Kaggle Forecasting Competitions
- Rossmann Store Sales, Walmart M5, Web Traffic Forecasting.
- Highlight practical business use cases, often with tabular ML + time series.
Tourism Forecasting Competitions
- Predict international tourism demand; highlight seasonality/trends.
Other Domains
- Energy forecasting (load, price, renewable generation).
- Epidemiology (COVID-19 case forecasts).
- Financial forecasting competitions.
4. Key Lessons from Competitions
- No single method always wins → performance depends on data characteristics.
- Simple benchmarks are strong (e.g., Naïve, ETS, ARIMA).

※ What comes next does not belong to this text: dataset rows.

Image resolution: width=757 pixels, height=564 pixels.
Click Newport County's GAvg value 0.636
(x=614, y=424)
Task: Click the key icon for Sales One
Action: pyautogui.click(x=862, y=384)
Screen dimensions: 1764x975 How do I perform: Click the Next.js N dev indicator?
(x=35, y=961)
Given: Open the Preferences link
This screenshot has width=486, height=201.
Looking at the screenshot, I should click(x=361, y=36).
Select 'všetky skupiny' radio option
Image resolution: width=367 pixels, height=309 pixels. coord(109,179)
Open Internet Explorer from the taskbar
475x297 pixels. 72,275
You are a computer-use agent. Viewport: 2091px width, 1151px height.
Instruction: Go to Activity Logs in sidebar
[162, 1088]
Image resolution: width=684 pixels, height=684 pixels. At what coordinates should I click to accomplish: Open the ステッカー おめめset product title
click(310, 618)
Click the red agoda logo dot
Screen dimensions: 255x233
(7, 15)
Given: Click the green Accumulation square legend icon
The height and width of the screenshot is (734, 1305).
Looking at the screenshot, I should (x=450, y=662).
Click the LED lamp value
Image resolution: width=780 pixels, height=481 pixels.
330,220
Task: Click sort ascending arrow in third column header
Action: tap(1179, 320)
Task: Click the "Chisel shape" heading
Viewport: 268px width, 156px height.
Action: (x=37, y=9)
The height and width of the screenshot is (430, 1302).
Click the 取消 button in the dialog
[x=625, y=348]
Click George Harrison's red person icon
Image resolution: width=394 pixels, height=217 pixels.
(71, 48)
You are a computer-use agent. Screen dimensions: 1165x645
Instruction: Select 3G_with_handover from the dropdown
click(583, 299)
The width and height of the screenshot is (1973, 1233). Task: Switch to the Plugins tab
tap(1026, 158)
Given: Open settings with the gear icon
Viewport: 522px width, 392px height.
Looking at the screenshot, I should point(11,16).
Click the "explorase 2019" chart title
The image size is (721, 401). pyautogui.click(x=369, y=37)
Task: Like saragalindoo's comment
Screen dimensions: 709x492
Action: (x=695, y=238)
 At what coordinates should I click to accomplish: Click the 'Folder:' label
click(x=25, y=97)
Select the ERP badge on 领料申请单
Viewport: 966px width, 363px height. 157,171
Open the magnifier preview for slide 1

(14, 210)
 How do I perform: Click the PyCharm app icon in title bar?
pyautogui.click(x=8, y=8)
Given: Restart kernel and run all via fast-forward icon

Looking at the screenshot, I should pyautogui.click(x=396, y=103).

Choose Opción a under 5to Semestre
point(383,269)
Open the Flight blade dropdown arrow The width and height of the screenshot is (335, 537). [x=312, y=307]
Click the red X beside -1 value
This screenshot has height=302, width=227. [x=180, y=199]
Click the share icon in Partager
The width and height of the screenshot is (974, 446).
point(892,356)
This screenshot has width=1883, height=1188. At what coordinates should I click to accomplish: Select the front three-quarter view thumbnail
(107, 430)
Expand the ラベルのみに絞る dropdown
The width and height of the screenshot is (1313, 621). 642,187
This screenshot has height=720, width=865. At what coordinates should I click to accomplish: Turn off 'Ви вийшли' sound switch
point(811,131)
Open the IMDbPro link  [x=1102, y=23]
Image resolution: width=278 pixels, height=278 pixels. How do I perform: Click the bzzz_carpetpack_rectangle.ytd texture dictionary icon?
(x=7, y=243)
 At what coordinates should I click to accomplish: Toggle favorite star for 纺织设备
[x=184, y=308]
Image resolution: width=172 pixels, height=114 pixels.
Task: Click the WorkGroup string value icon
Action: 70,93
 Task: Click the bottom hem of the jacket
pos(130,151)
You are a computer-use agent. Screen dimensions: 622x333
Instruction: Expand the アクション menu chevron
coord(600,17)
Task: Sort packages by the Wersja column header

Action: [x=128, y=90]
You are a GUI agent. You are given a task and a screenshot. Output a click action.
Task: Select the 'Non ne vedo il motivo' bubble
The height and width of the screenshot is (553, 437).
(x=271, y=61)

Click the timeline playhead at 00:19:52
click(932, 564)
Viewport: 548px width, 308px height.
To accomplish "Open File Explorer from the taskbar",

- Combining forecasts (ensembles) usually outperforms single methods.
- Hybrid approaches (statistical + ML) often dominate pure ML or pure classical methods.
- Probabilistic forecasting (prediction intervals, quantiles) is increasingly valued, not just point forecasts.
5. Evaluation Metrics Used
- MASE (Mean Absolute Scaled Error) – scale-free.
- sMAPE (Symmetric Mean Absolute Percentage Error).
- RMSE, MAE.
- Pinball Loss (for quantile forecasts).
Summary:
Forecasting competitions (like the M-series and Kaggle’s Walmart M5) provide common datasets and evaluation metrics for researchers to test forecasting methods. They show that no single approach dominates, but simple methods, ensembles, and hybrids often perform best. They have shaped the evolution of forecasting practice and the balance between statistics and machine learning.